Hacker News new | ask | show | jobs
by NotPavlovsDog 1933 days ago
Yes.

My partner is working on a sub-topic, removing microplastics from laundry discharge water, and it is a huge and still undefined challenge. There is no magic pill.

Even core definitions such as "what are microplastics" are under review and development. And then there's nanoplastics.

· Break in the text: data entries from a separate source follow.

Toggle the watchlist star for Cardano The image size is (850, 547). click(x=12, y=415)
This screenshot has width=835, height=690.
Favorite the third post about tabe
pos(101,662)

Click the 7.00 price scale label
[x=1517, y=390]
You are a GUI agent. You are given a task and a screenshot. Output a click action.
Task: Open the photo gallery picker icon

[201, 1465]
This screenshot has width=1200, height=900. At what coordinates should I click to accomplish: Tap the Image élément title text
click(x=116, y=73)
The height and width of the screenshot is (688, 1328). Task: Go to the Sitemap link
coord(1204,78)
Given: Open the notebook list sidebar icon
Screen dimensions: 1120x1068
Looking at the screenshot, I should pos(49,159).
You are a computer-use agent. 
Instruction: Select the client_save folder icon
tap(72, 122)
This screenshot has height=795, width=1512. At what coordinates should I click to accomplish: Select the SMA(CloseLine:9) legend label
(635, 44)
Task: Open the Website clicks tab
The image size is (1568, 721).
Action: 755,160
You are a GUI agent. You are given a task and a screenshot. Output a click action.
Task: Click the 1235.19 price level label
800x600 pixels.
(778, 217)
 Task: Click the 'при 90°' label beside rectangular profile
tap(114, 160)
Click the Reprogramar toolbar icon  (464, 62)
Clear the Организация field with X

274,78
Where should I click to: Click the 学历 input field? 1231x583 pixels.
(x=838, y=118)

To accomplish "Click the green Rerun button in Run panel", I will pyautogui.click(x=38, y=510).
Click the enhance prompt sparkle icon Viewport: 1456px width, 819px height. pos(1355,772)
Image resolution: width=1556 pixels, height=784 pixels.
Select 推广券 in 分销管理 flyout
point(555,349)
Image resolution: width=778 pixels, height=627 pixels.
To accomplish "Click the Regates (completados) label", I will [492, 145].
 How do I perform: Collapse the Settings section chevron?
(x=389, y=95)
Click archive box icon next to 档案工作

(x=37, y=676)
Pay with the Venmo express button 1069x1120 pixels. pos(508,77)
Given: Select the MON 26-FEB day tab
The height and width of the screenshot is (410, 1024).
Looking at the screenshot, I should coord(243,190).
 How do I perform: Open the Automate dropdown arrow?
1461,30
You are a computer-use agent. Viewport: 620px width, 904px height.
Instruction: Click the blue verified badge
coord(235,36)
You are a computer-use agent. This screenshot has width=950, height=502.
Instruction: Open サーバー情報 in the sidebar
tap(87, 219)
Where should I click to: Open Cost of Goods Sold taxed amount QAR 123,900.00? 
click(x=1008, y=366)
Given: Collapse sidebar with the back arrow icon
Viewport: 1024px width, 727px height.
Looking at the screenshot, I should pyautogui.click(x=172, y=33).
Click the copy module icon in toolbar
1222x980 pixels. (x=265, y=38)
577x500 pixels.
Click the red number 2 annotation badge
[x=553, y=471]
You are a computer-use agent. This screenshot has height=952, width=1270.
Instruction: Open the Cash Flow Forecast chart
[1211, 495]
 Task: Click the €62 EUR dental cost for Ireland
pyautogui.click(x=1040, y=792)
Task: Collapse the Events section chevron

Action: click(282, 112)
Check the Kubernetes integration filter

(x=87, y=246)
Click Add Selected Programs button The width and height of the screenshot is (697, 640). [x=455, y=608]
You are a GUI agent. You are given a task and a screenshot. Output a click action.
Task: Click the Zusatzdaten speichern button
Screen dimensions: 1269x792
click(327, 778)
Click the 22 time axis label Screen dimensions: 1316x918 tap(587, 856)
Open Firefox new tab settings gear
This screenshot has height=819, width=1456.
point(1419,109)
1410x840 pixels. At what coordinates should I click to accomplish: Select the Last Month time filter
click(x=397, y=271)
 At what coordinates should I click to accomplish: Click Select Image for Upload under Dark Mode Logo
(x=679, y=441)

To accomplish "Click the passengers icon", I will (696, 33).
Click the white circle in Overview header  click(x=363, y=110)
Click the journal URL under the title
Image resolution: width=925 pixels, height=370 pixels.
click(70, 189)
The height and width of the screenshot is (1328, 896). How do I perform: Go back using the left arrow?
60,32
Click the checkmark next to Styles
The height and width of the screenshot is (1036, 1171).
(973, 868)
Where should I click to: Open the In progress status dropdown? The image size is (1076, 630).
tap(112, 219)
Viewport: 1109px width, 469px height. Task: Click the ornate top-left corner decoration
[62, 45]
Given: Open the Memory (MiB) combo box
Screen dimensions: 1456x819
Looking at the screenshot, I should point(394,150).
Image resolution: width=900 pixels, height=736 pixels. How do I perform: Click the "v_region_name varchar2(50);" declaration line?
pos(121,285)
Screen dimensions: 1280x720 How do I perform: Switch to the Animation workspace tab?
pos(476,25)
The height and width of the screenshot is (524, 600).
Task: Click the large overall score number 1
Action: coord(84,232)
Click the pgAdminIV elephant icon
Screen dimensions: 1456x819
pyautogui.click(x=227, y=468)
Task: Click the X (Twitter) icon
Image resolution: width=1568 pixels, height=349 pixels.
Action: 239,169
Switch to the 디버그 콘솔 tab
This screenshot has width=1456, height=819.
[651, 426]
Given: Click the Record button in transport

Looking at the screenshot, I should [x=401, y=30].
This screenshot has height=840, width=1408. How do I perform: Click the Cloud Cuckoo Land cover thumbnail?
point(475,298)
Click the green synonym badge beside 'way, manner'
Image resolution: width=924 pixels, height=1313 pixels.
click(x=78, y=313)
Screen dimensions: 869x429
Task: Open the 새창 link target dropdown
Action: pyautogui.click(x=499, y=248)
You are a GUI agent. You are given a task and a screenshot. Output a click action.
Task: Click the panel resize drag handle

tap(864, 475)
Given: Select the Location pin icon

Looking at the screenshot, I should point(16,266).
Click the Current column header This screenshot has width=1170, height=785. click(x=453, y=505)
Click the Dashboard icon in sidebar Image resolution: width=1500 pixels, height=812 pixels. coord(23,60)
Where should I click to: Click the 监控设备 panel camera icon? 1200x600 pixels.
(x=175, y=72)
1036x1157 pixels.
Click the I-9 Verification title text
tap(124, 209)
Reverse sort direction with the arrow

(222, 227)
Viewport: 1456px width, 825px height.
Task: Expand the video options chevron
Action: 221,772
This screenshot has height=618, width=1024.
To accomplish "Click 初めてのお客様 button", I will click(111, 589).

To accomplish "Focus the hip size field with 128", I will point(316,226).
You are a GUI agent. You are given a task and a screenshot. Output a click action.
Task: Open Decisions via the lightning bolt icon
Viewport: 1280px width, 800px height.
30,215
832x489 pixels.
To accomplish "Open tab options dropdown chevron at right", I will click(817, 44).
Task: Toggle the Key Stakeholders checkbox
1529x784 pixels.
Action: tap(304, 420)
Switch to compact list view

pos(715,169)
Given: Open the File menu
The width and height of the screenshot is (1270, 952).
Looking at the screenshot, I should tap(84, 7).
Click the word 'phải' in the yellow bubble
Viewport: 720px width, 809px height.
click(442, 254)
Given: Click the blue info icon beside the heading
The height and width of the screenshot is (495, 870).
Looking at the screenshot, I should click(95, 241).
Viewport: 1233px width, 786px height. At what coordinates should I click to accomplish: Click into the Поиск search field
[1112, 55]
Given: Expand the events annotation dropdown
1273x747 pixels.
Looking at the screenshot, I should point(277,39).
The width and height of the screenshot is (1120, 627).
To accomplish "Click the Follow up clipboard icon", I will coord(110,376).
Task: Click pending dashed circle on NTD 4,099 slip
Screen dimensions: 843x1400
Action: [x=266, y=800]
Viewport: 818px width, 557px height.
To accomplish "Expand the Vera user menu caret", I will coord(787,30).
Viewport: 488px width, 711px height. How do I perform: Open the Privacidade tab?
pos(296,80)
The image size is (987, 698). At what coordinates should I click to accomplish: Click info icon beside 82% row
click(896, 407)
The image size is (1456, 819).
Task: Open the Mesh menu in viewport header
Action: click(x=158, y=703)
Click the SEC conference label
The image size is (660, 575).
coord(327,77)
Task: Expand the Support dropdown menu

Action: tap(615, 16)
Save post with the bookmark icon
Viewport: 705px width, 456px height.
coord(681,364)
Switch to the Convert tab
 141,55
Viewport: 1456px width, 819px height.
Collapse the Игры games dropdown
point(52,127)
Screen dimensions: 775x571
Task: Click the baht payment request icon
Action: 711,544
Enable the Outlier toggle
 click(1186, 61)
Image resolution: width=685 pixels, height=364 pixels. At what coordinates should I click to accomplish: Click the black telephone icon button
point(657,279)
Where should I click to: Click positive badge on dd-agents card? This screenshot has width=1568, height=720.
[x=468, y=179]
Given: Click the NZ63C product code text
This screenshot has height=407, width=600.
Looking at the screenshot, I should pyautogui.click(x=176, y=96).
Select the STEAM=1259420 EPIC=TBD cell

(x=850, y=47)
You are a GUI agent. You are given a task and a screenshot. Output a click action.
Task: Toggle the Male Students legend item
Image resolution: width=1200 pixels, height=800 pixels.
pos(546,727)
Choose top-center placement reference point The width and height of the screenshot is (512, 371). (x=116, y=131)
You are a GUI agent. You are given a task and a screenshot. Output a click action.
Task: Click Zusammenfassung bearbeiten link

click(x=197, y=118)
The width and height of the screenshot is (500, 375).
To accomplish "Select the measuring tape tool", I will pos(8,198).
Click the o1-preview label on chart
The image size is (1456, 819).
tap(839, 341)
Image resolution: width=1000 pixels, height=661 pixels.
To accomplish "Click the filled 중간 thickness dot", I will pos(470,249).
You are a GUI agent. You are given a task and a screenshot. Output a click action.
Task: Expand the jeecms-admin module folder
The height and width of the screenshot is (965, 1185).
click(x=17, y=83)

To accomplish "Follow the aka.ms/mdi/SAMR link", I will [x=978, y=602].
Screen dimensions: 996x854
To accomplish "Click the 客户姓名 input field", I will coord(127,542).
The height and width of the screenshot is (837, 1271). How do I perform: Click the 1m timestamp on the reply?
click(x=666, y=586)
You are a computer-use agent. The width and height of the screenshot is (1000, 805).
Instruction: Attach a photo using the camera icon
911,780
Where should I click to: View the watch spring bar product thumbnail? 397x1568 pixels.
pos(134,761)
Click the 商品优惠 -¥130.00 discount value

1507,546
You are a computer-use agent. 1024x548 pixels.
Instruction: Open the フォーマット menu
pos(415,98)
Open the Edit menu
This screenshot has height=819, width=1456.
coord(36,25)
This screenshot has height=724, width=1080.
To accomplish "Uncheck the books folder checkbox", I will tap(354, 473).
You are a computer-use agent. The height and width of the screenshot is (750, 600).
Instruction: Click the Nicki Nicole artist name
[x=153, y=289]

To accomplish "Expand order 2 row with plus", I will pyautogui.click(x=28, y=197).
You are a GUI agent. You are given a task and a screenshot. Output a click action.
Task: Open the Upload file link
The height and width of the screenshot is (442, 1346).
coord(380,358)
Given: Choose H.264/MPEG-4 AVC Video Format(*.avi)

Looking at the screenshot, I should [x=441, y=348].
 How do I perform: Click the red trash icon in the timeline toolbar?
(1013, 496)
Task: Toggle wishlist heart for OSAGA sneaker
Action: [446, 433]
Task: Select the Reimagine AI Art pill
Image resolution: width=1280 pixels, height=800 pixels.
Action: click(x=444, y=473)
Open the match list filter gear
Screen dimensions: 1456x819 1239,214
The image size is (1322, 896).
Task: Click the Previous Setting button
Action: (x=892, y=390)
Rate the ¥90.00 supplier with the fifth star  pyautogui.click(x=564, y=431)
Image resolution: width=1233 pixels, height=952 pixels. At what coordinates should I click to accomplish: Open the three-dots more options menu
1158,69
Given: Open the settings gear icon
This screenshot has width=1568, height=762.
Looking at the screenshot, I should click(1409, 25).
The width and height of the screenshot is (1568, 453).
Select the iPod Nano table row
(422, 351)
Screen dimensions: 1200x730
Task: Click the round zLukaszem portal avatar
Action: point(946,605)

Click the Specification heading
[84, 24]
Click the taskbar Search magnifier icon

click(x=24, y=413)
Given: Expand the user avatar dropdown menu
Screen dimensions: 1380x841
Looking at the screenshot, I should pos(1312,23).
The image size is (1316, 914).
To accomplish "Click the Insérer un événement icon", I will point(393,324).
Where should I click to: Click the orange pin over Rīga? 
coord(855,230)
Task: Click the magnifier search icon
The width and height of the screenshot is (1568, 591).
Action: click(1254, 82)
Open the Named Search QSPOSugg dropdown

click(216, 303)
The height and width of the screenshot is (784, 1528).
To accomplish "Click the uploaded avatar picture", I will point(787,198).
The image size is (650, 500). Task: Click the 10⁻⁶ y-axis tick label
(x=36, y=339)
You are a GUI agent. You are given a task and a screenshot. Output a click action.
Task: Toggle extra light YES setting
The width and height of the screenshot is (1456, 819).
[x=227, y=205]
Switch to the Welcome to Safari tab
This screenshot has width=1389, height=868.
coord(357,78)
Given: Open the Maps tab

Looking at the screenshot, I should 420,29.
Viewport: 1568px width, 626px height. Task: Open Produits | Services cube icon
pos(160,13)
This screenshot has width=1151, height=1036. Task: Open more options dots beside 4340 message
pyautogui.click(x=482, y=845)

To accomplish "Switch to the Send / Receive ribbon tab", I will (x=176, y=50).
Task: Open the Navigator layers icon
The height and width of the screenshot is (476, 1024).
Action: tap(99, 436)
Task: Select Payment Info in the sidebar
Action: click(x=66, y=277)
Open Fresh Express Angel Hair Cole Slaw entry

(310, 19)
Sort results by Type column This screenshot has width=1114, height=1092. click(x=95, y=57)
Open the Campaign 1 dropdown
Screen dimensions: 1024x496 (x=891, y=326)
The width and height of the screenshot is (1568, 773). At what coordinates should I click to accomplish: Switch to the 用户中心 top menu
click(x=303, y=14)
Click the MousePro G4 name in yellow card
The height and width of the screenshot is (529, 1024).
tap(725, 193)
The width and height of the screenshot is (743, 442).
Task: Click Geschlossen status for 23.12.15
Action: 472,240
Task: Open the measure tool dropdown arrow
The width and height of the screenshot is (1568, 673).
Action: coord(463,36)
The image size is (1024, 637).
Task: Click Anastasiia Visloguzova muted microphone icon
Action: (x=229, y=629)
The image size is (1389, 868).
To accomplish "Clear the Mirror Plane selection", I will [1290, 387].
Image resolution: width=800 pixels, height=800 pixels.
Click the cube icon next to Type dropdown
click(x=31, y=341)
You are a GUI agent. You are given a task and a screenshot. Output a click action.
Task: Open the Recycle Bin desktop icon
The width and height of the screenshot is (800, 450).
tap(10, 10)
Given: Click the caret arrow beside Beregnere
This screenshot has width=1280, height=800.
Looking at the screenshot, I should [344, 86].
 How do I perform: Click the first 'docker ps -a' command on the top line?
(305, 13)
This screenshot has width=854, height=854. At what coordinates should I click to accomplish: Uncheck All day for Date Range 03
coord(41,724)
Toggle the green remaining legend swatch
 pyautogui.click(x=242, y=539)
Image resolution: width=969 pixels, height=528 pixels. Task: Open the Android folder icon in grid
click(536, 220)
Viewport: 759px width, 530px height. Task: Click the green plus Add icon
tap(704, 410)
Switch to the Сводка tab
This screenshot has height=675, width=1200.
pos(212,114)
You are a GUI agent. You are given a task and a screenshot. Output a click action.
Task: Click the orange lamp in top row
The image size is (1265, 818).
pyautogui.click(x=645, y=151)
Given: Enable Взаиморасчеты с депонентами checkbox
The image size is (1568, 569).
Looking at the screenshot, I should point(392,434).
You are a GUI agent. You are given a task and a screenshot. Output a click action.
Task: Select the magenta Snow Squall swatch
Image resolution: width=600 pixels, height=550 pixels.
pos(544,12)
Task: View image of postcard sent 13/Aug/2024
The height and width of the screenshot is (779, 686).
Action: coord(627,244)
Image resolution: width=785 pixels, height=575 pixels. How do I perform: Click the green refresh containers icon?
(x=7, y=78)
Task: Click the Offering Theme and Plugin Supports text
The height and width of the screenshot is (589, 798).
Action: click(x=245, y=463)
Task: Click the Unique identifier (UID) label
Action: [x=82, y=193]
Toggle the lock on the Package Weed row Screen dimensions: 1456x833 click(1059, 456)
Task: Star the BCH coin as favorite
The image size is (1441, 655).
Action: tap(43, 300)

For those wanting an introduction to the topic, don't go with media, start reviewing papers. The top cited papers clearly outline how all-encompassing and complex the challenge is.

2 comments

>removing microplastics from laundry discharge water

Much better way of addressing a lot of the microplastics problem IMHO. Regulate it out of common frivolous sources like e.g. "exfoliating microspheres" and then start requiring washing machine OEMs to put replaceable filters on the discharge.

Agree on both counts.

It's really inspiring to see what real engineering is. Makes me feel like a sell-out massaging Skinner boxes.

In the laundry problem they are dealing with both the extreme challenge of physical objects (connecting the right pump to the right controller, battling liquid pressure loss, unreliable reference washing machine performance and water quality ), abstract concepts ("what shall be identified as microplastics?" "is the reference wash cycle in any way relevant to how plastic clothing sheds when worn by humans?" "how shall the conflicting measurement methods from literature be addressed / unified?") and project constraints. To say nothing about filter clogging.

And it's a great feeling to know that your work is fundamentally relevant, i see that even when they hit their lows.

Really making me re-consider my career path.

It's far from done, and some would say not done at all, depending on the definition of microplastic. Microplastic in cosmetics is absolutely not even close to solved.

https://www.plasticsoupfoundation.org/en/2020/03/battle-on-t...

Laundromat-type commercial/industrial waste or residential laundry water?

I would think products for industrial, commercial, and residential micro plastics removal would be more useful than for a specific problem, but also that waste treatment plants and water runoff must scrub their outputs of environmental contaminants before discharging them into waterways.